In Modern, it’s a bit more interesting. This card’s competition is mostly Young Pyromancer. Given four spells cast, odds are Young Pyromancer is going to break through anything this would bounce anyway, so that’s not a huge deal. What matters is the fourth toughness. Young Pyromancer is significantly better against removal like Terminate, as it leaves 1/1 bodies behind, but Thing in the Ice is much better against red removal.
The big thing is that it is still a decision, and again, Thing in the Ice is much less interesting against combo where you have to choose between investing mana into spells to attack with a 7/8 and leaving up countermagic. Having access to this giant breaker will drastically change some matchups for Delver-style decks in Modern, but it isn’t an auto-four-of inclusion.
Thing in the Ice has power, but don’t buy into all the hype.
Relentless Dead is the winner for “card most likely to be played in decks that don’t want it.” A 2/2 with menace just isn’t a flashy body. It’s undersized for aggro and too small to matter once it starts looping. It’s too small to really block well in control, and in midrange, again, the 2/2 body doesn’t have enough impact.
This card is going to be good in decks where just being a one-card engine is enough. Think of how the midgame with Rally the Ancestors plays out this year. Four-Color Rally does “a couple of things” that lead to scrying into or drawing “some more things” that chain into “more things” that eventually end with them ahead about a million cards and life.
Only this time, it isn’t a single Hail Mary card that adds most of that value; it’s slow tactical use of Relentless Dead. This turn it holds off a couple of small creatures. Next turn it gets in a free attack for two. The next, it turns your extra mana into cards via Nantuko Husk.
The play pattern of this card is perfectly Zombie. Don’t try to make it something it isn’t.
Never get tricked by a Lobotomy effect. Pick the Brain is a bad discard spell. Even when you have delirium, it is a bad Cranial Extraction, as the point of that effect is hitting the exact spell you can’t ever let them draw.
The cost of Mindwrack Demon is way too high for not a lot of reward. It does self-mitigate, but the randomness is very unattractive. A 4/5 trample has Siege Rhino stats, but without the three life drain in your favor, this isn’t remotely close. It isn’t even a Thunderbreak Regent. It’s just a four-mana four-power creature with a drawback.
Grim Tutor is to Diabolic Tutor as Anguished Unmaking is to Utter End. If it were just a three-mana Utter End, the card would be great, but three life is a lot. If any deck plays more than two copies of Anguished Unmaking, I will be genuinely surprised, as drawing the second one hurts a lot. The utility here is real and so is the cost.
This card is just fine. There will be decks where a straight-up burn spell that can go upstairs for three is good enough that I’ll find room for Fiery Temper, but early in the format, I expect a lot of people to play this when they should just play the more specific Fiery Impulse or Exquisite Firecraft.

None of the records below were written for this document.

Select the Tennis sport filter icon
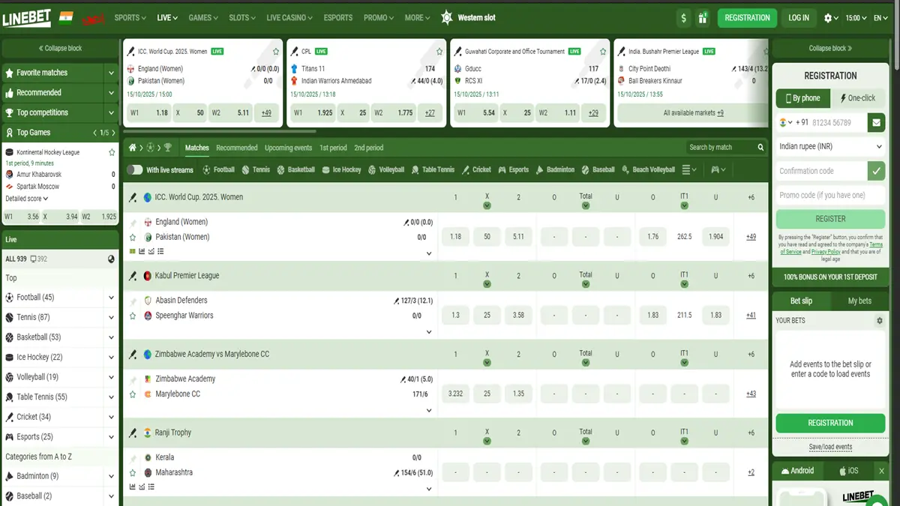Image resolution: width=900 pixels, height=506 pixels. (x=244, y=169)
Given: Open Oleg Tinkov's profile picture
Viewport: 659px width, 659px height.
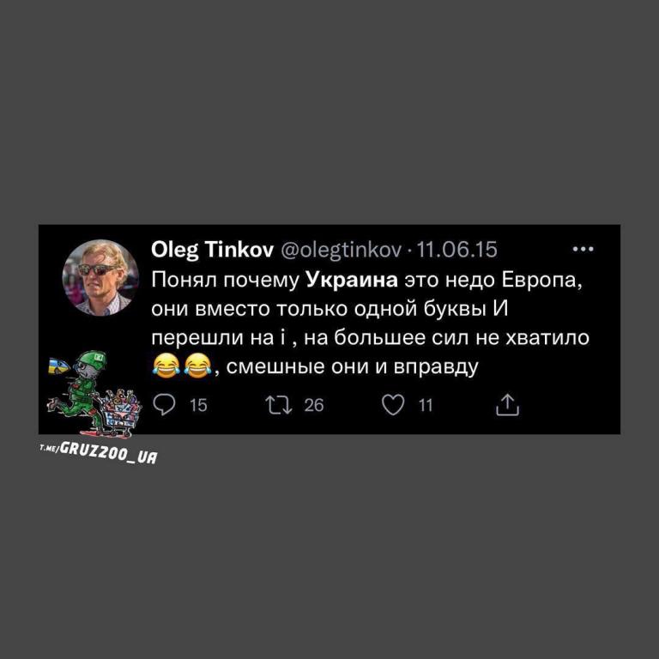Looking at the screenshot, I should click(100, 278).
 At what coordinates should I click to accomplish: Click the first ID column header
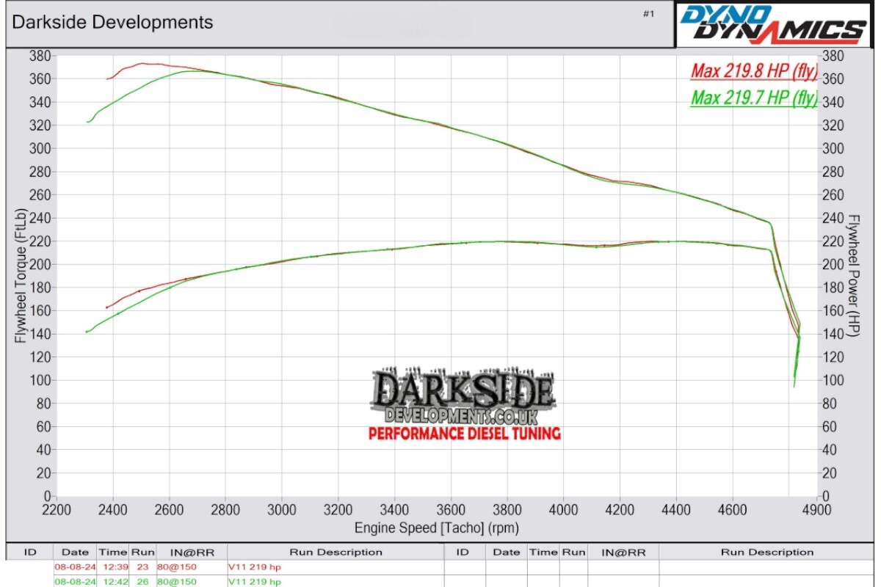pos(30,552)
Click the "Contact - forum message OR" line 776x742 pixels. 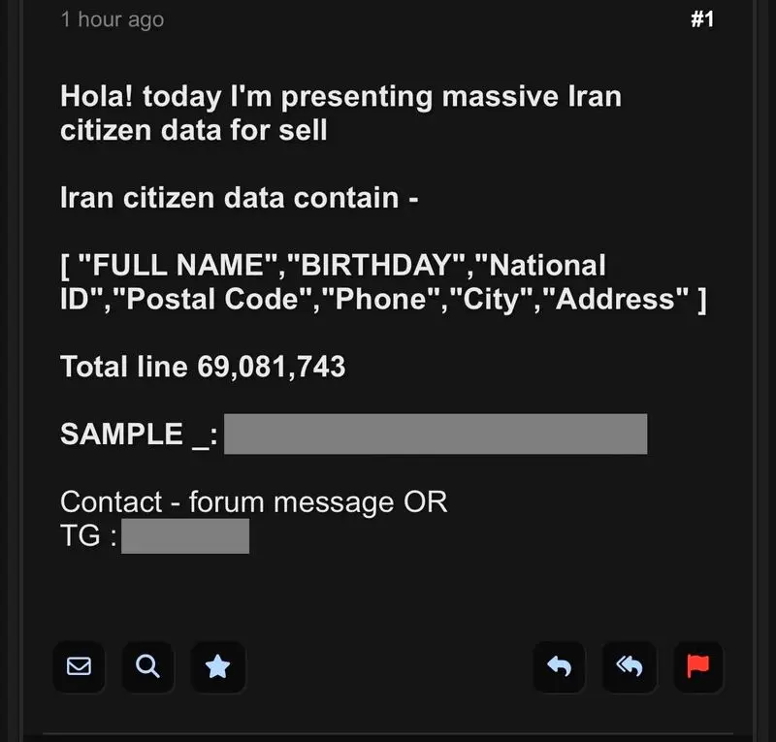(253, 501)
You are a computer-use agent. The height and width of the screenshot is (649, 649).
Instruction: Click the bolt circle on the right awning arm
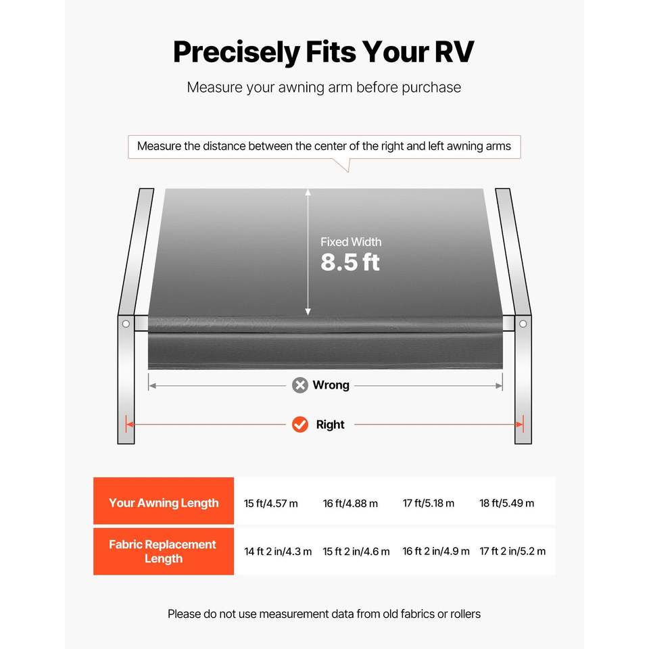(523, 324)
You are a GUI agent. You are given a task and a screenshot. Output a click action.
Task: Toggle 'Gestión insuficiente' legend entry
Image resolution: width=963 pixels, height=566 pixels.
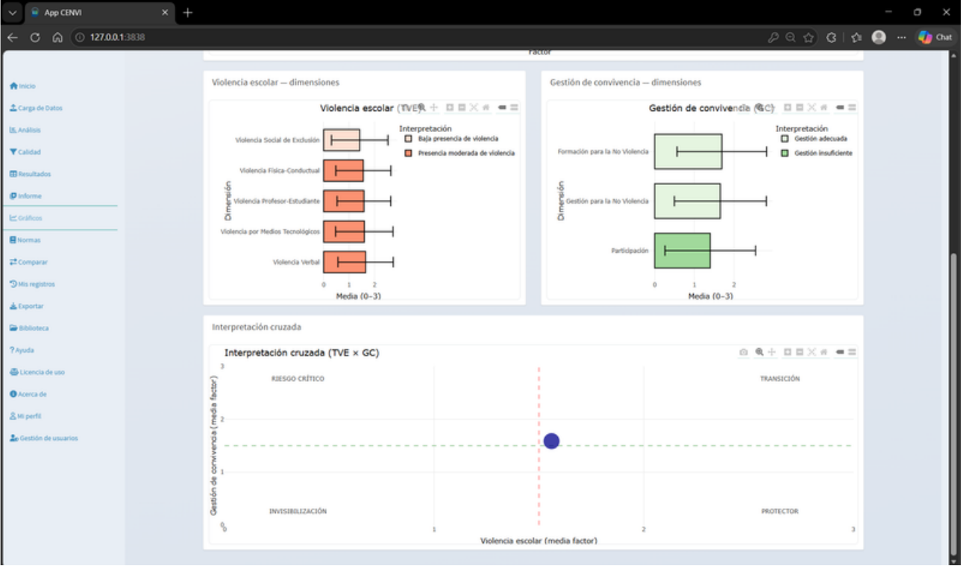[x=817, y=153]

The idea of having to throw cards away every turn to have a reasonable threat is not exciting. I’m much more excited to play Heir of Falkenrath and get my aggro payoff after enabling the first madness card. I’ll still play Ravenous Bloodseeker if I’m that into discarding cards, but it’s definitely a second-tier threat. Time has not been kind to Aquamoeba.
This is all just the first third of the set. There are three planeswalkers waiting to be revealed, according to Mark Rosewater, and this is also a set where everything down to the commons will matter. In a world of enablers and engines, even the smallest card could be a linchpin in a new strategy that takes over the format.